The culprit is a lipid-regulating protein called CAVIN1, the scientists reported in the journal, Molecular Cancer Research. In lab studies, when CAVIN1 was removed from cells in and around the prostate tumor, the fatty acid that was in those cells spilled into the tumor’s microenvironment. The effect on prostate cancer cells was dramatic: the cancer cells soaked up the lipids, which then acted as turbo fuel to make the cancer spread more aggressively.
“In every prostate cancer cell line we tested,” says research fellow Jin-Yih Low, Ph.D., the study’s first author, “tumor cells universally had an appetite for the lipids, using them to strengthen the protective membrane around the cell, synthesize proteins and make testosterone to support and fuel the cancer’s growth. The tumor cells then behaved more aggressively, exhibiting invasive and metastatic behavior. Just having access to the lipids gave the tumor cells more power; the tumor’s behavior changed.”
But wait! There’s more: nearby cells changed, too. Deprived of their lipids, normal stromal cells started to churn out inflammatory molecules, adding fuel of their own to the fire.
Laiho’s team then confirmed their findings in mouse models, comparing tumors with and without CAVIN1 in the stromal cells. In the mice, Laiho says, “although the presence or absence of CAVIN1 did not affect the speed of tumor growth, lack of CAVIN1 definitely caused the cancer to spread. All of the mice with tumors that lacked CAVIN1 had a twofold to fivefold increase in metastasis. The tumors also had a fortyfold to hundredfold increase in lipids and inflammatory cells.”
The investigators were surprised at these results, Laiho adds. “We suspected CAVIN1 was important, but we didn’t realize how important. The tumor’s microenvironment matters, and the amount of lipids matters a lot.” Just changing the level of lipids “created a situation of rampant metastasis.”
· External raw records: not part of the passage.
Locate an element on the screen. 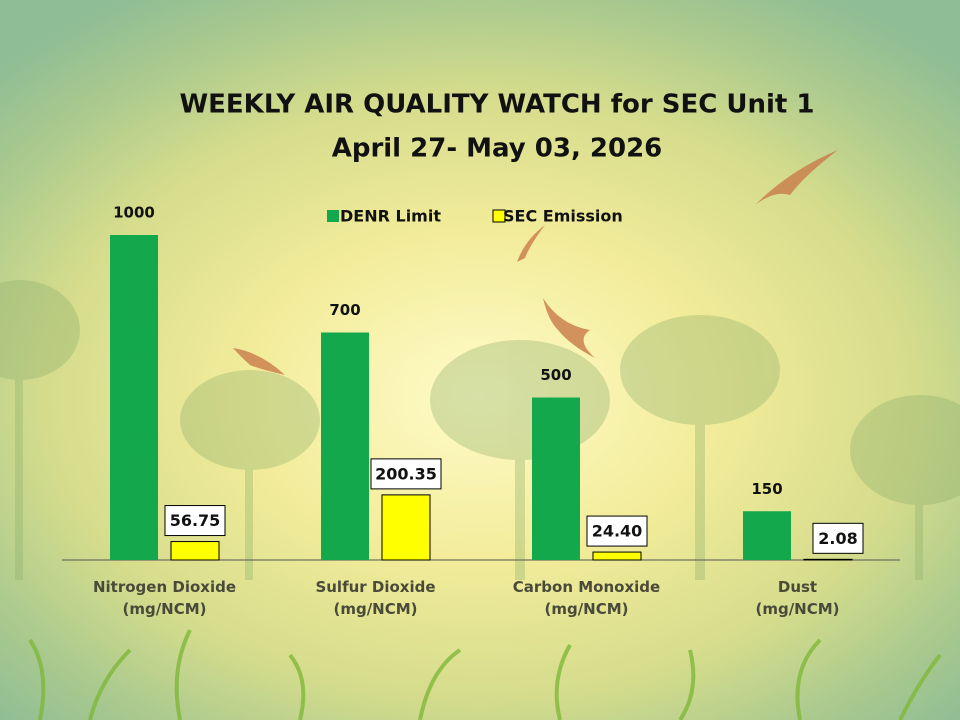 The height and width of the screenshot is (720, 960). chart-title: WEEKLY AIR QUALITY WATCH for SEC Unit 1 is located at coordinates (496, 105).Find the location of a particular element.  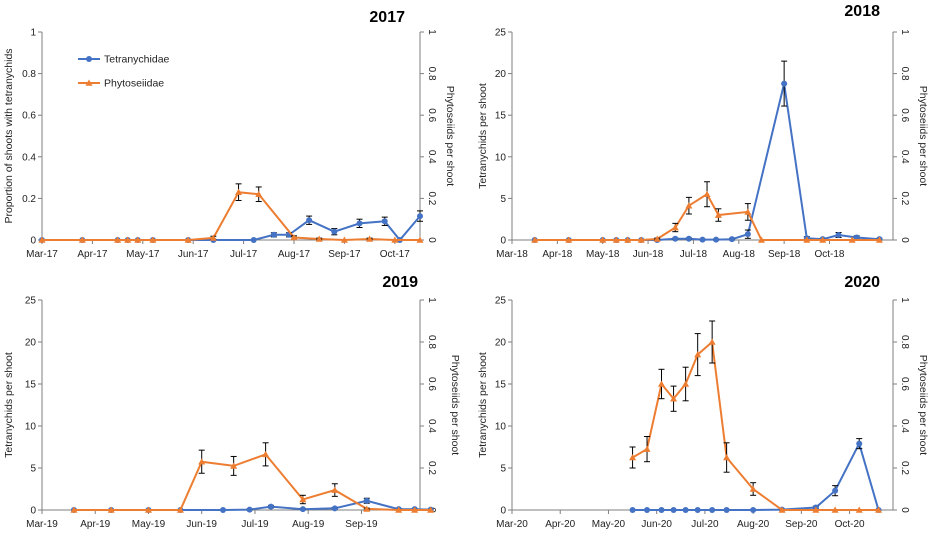

series-tetranychidae is located at coordinates (708, 152).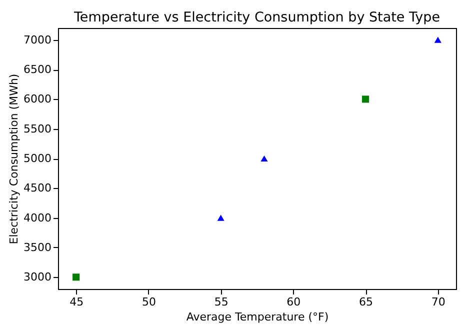 This screenshot has height=330, width=474. I want to click on y-tick-label: 5500, so click(38, 129).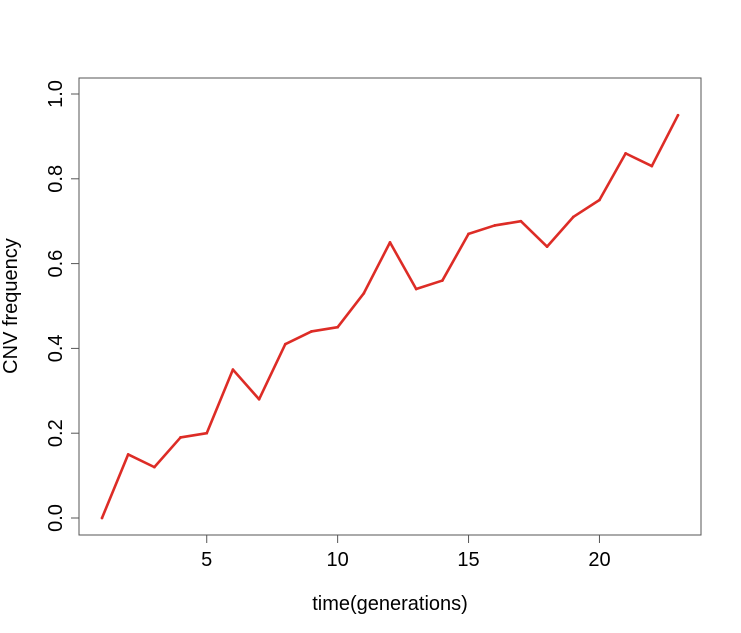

What could come from this research? One possibility is development of a new biomarker: a loss of CAVIN1 in local or locally advanced cancer, for example, could signal a higher risk of metastasis. The next step is to understand more about the inflammatory process in the tumor’s microenvironment. “We want to understand why the inflammation brings in macrophages, immune cells that further exacerbate the inflammatory process, instead of T cells, which should attack the cancer.” The more scientists know about how inflammation does its nasty work to inflame cancer, the closer we are to finding a way to stop it.
In addition to the book, I have written about this story and much more about prostate cancer on the Prostate Cancer Foundation’s website, pcf.org. The stories I’ve written are under the categories, “Understanding Prostate Cancer,” and “For Patients.” As Patrick Walsh and I have said for years in our books, Knowledge is power: Saving your life may start with you going to the doctor, and knowing the right questions to ask. I hope all men will put prostate cancer on their radar. Get a baseline PSA blood test in your early 40s, and if you are of African descent, or if cancer and/or prostate cancer runs in your family, you need to be screened regularly for the disease. Many doctors don’t do this, so it’s up to you to ask for it.